Было почти пусто. Ежась от холода, прятал в воротник красную фуражку дежурный по станции, да вокзальный сторож держал руку наготове у веревки звонка.
– Мне не верится, – сказала Рита.
– Во что?
– В то, что там, куда мы едем, тепло и солнце. Здесь так холодно.
– А там так тепло. Идем в вагон.
Николай стоял у окна, чертил что-то пальцем по стеклу.
– Ты о чем? – спросил я, дергая его за рукав.
– Буран, вьюга. Не может быть, чтобы там цвели уже розы!
– Вы оба об одном и том же. Я не знаю ничего про розы, но что там уж зелень – это ясно.
– Я люблю цветы, – сказал Николай и осторожно взял
Риту за руку.
– Я тоже, – ответила ему она и еще осторожней отняла руку.
– А ты? – И она посмотрела на меня. – Что ты любишь?
Я ответил ей:
– Я люблю свою шашку, которую снял с убитого польского улана, и люблю тебя.
– Кого больше? – спросила она, улыбаясь. И я ответил:
– Не знаю.
А она сказала:
– Неправда! Ты должен знать. – И, нахмурившись, села у окна, в которое мягко бились пересыпанные снежными цветами черные волосы зимней ночи.

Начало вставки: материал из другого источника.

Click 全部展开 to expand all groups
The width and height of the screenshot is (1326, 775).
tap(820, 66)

Поезд догонял весну с каждой новой сотней верст. У
Оренбурга была слякоть. У Кзыл-Орды было сухо. Возле
Ташкента степи были зелены. А Самарканд, перепутанный лабиринтами глиняных стен, плавал в розовых лепестках уже отцветающего урюка.
Сначала мы жили в гостинице, потом перебрались в чайхану. Днем бродили по узеньким слепым улицам странного восточного города. Возвращались к вечеру утомленные, с головой, переполненной впечатлениями, с лицами, ноющими от загара, и с глазами, засыпанными острою пылью солнечных лучей.

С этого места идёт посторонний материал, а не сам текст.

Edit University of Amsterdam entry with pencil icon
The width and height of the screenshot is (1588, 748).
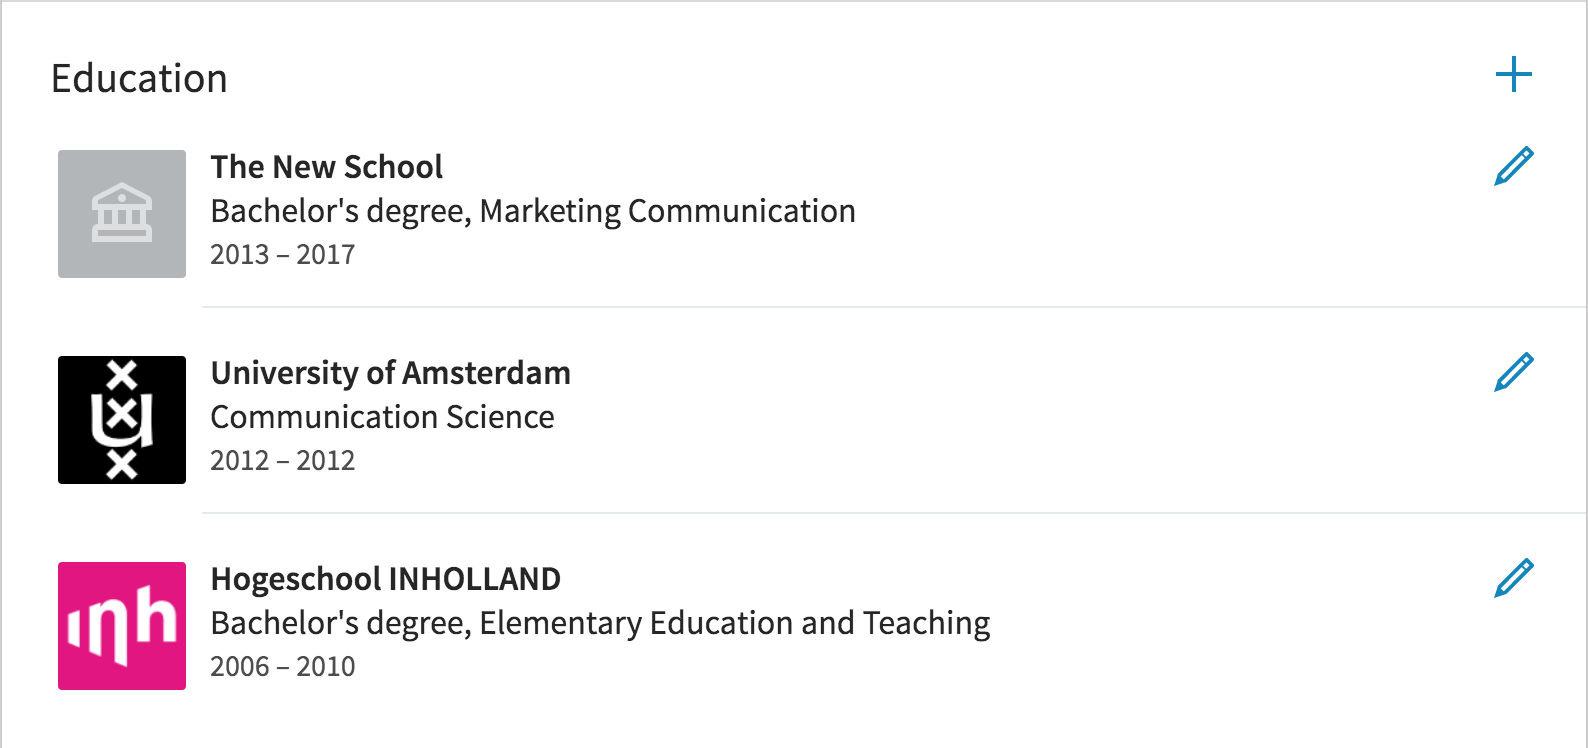click(1514, 372)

Тогда владелец чайханы расстилал красный ковер на больших подмостках, на которых днем узбеки, сомкнувшись кольцом, медленно пьют жидкий кок-чай, передавая чашку по кругу, едят лепешки, густо пересыпанные конопляным семенем, и под монотонные звуки двухструнной домбры-дютора поют тягучие, непонятные песни.
Как- то раз мы бродили по старому городу и пришли куда-то к развалинам одной из древних башен. Было тихо и пусто. Издалека доносился рев ишаков и визг верблюдов да постукивание уличных кузнецов возле крытого базара.

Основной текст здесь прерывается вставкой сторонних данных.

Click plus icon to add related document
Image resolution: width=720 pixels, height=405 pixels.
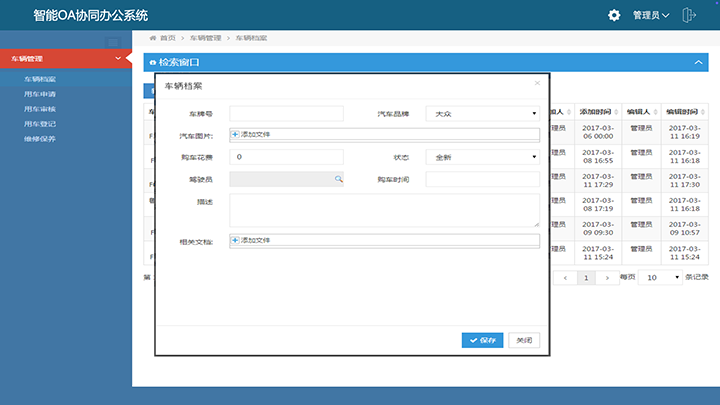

Мы с Николаем сели на большой белый камень и закурили, а Рита легла на траву и, подставив солнцу лицо, зажмурилась.
– Мне нравится этот город, – сказал Николай. – Я много лет мечтал увидеть такой город, но до сих пор видел только на картинках и в кино. Здесь ничего еще не изломано; все продолжает спать и видеть красивые сны.
– Неправда, – ответил я, бросая окурок. – Ты фантазируешь. Из европейской части города уже добирается до тюбетеечных лавок полуразвалившегося базара узкоколейка. Возле коробочных лавок, в которых курят чилим сонные торговцы, я видел уже вывески магазинов госторга, а поперек улицы возле союза Кошчи протянут красный плакат.
Николай с досадой отшвырнул окурок и ответил:
– Все это я знаю, и все это я вижу сам. Но к глиняным стенам плохо липнет красный плакат, и кажется он несвоевременным, заброшенным сюда еще из далекого будущего, и уж во всяком случае, не отражающим сегодняшнего дня. Вчера я был на могиле великого Тамерлана.
Там у каменного входа седобородые старики с утра до ночи играют в древние шахматы, а над тяжелой могильной плитой склонились синее знамя и конский хвост. Это красиво, по крайней мере потому, что здесь нет фальши, какая была бы, если бы туда поставили, взамен синего, красный флаг.